Ethnopharmacological research on Mexican medicinal plants in Mexico explains, based on scientific support, the healing properties of the plants that the population uses to address health problems. Bibliographic research on the medicinal properties attributed to S. angustifolia, popularly known as vara de San José, confirmed its topical use to treat inflammatory processes and associated diseases. Scopoletin, identified in wild S. angustifolia plants, tomentin, and sphaeralcic acid de novo compounds produced from cells in suspension and hairy root in vitro cultures support the anti-osteoarthritic properties of a phytogel manufactured with the standard dichloromethane:methanol extract from the wild S. angustifolia plant. Toxicological evaluations in mice should be planned to evaluate the dichloromethane:methanol extract from the wild S. angustifolia plant. The micropropagation of S. angustifolia anticipates its conservation as its collection is controlled by the Mexican government. In the same way, cells in suspension and hairy root cultures were explored for the stable and enhanced production of anti-inflammatory compounds.
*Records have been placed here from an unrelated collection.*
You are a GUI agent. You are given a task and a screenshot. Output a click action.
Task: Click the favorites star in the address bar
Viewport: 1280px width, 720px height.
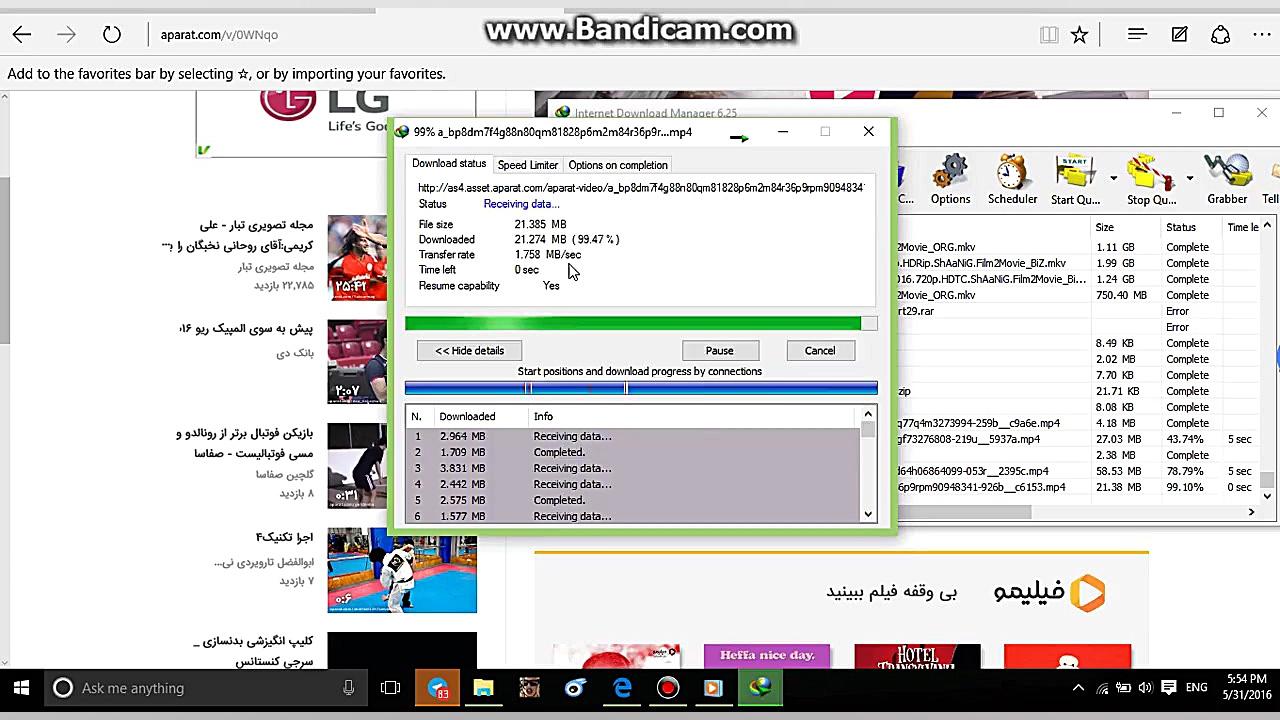pyautogui.click(x=1079, y=34)
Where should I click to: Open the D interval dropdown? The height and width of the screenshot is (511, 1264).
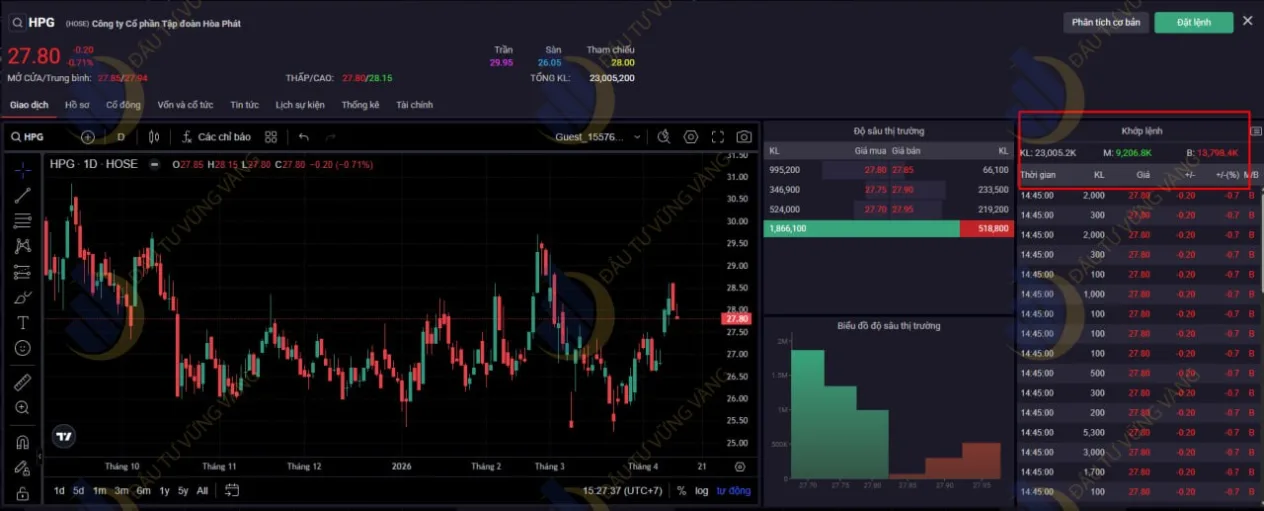[x=121, y=137]
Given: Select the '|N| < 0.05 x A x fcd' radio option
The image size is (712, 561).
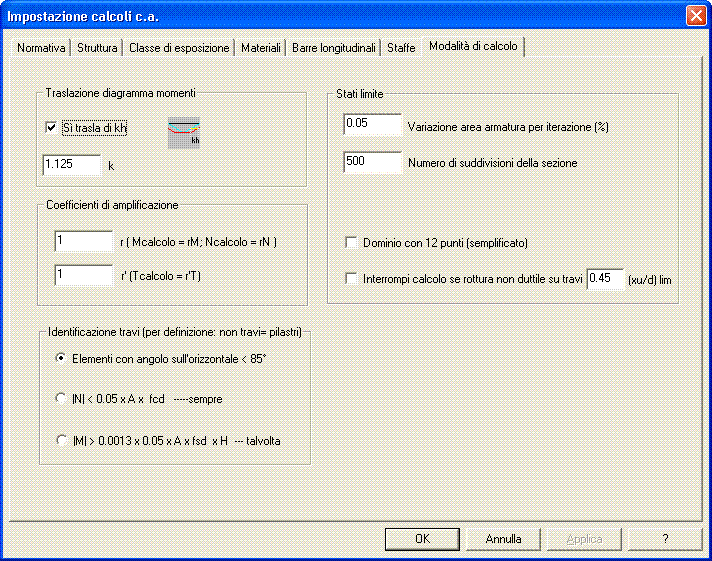Looking at the screenshot, I should (62, 399).
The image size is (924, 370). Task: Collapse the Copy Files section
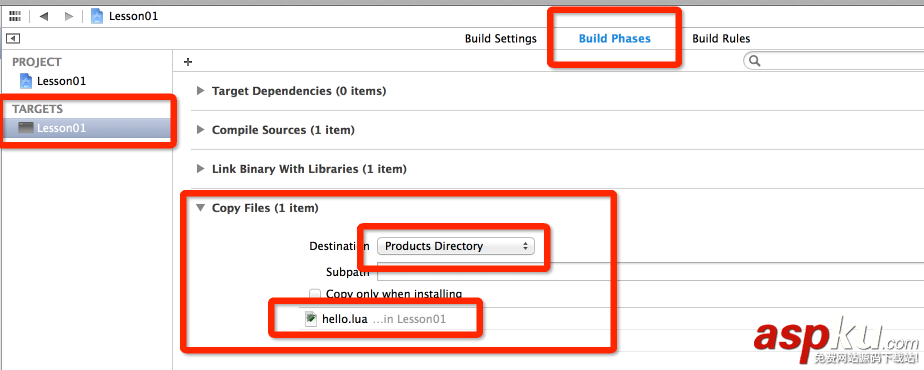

Biotechnologically, industrial-scale processing of the cells in suspension has been achieved in a bioreactor stirring tank.

7. Patents

The studies carried out gave rise to two patents registered in Mexico (Instituto Mexicano de la Propiedad Intelectual, IMPI).

Romero-Cerecero, O., Tortoriello-García, J., Nicasio-Torres, M. del P.; Meckes-Fischer, M.E. del C.; Zamilpa-Álvarez, A. Composición farmacéutica que comprende el extracto de Sphaeralcea angustifolia para el tratamiento de osteoartitis 2019.

Nicasio-Torres, M.D.P., González-Cortazar, M., Meckes-Fischer, M., Tortoriello-García, J., Pérez-Hernández, J. Proceso biotecnológico de micropropagación y obtención de células en suspensión de Sphaeralcea angustifolia para la producción de nuevos compuestos con actividad antiinflamatoria 2019.